Slashdot Mirror

← Back to Stories (view on slashdot.org)

Firefox Borrows From Tor Browser Again, Blocks Canvas Fingerprinting (bleepingcomputer.com)

Posted by EditorDavid on from the fingerprints-vs-Firefox dept.

An anonymous reader writes: Mozilla engineers have borrowed yet another feature from the Tor Browser and starting with version 58 Firefox will block attempts to fingerprint users using the HTML5 canvas element. The technique is widely used in the advertising industry to track users across sites. Firefox 58 is scheduled for release on January 16, 2018.

Canvas fingerprinting blocking is the second feature Mozilla engineers have borrowed from the Tor Project. Previously, Mozilla has added a mechanism to Firefox 52 that prevents websites from fingerprinting users via system fonts. Mozilla's efforts to harden Firefox are part of the Tor Uplift project, an initiative to import more privacy-focused feature from the Tor Browser into Firefox.

4 of 92 comments (clear)

  1. Borrowed from a derivative project? by FatdogHaiku · · Score: 5, Insightful

    OK, "Mozilla engineers have borrowed yet another feature from the Tor Browser" sounds like they are ripping off some projects better design features, but to be fair, the Tor Browser is BUILT on Firefox to begin with.
    That being the case, how is this not just common sense on the part of Mozilla to use features of the derivative to make their own browser better? Tor is still using the Mozilla Public License for their browser so I just don't get the slant of the headline...

    https://en.wikipedia.org/wiki/Tor_(anonymity_network)#Tor_Browser

    --
    You have the right to remain sentient. If you give up the right to remain sentient, you will be elected to public office
  2. Re:good! by Noah+Haders · · Score: 4, Insightful

    I agree, summary has a snotty tone. Is it a good for cutting edge security features to be expanded to mainstream browsers? I’m happy for it.

  3. Re:Addons by Anonymous Coward · · Score: 3, Insightful

    At this point it's become clear that anything more transformative than basic UI stuff is not something that can be properly supported while keeping the core product tenable. I too went through a denial phase where I presumed that it was possible to keep every addon working while fixing the core browser, if Mozilla just magically put in even more effort and didn't care what it actually cost, but we have to acknowledge reality sooner or later. We're not the ones doing the work, we're just complaining that we can't hack it with the same tools anymore. All of our bickering about what we personally "need" isn't helping make Firefox any better, and if Firefox dies we won't have these addons anyway. Time to get seriously involved again and figure out a new way to do these things that works better for everyone, rather than just ourselves.
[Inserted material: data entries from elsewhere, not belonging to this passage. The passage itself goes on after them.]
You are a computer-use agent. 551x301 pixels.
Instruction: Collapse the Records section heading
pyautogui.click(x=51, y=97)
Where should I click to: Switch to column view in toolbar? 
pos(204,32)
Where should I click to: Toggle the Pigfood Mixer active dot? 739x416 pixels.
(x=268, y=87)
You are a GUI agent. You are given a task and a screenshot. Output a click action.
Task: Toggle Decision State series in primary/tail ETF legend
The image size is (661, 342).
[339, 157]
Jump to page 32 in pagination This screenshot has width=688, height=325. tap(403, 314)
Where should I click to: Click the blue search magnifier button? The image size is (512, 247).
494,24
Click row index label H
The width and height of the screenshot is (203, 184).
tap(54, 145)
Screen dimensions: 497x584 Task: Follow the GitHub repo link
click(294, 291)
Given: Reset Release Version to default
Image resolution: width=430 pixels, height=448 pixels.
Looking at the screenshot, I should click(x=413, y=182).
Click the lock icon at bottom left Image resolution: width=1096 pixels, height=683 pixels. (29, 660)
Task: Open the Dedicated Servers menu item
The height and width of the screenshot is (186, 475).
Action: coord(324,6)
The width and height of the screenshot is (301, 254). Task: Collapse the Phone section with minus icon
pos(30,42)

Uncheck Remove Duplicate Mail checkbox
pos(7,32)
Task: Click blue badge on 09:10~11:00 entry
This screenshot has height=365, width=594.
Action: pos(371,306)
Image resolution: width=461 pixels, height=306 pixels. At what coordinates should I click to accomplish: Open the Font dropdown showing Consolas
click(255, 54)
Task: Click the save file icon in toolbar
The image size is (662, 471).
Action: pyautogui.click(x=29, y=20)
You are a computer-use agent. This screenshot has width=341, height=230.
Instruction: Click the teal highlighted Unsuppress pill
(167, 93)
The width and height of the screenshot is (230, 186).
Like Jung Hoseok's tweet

  4. Re:Addons by Anonymous Coward · · Score: 1, Insightful

    The problem here isn't that Mozilla chose to not replace everything, but that they chose a timeline that doesn't work for you. You expected them to miraculously have everything ready for you on a silver platter before they shipped an improved core browser, and when they decided they couldn't do everything before they *had* to ship a core browser, you found yourself in a pickle.

    Anyone complaining that they're "not listening" is honestly just full of themselves at this point. Mozilla clearly are listening: there are dozens of API tweaks and fixes they put into WebExtensions already, including full-blown APIs that people need for their addons to be ported, many approved and sitting in a backlog waiting for someone to implement them, even while more contentious requests are still being investigated. But because your pet bugs aren't addressed yet, "they aren't listening".

    We as a userbase now have to collectively share in a bit of introspection, before we lose all perspective. We're not entitled to sitting around until someone does everything for us. Others have volunteered fixes for their pet bugs, or found people who could do it for them. I've even seen Mozilla employees waste their time off fixing bugs and making APIs they don't have any personal investment in. And yet, "they aren't listening".

    Case in point: why hasn't someone fixed your environment variable bug after all this time, instead opting to hack around it until the hack no longer works, and then merely complaining? If 50,000 people care about something, they should invest the time to making sure it will work, not just expect the red carpet rolled out for them and pretend it's something somebody else should do for them. The core engineers have been focusing on things that help far more than 50,000 users, and those kinds of improvements never end. Hence why 50,000 users may be left forever waiting, unless they do something themselves.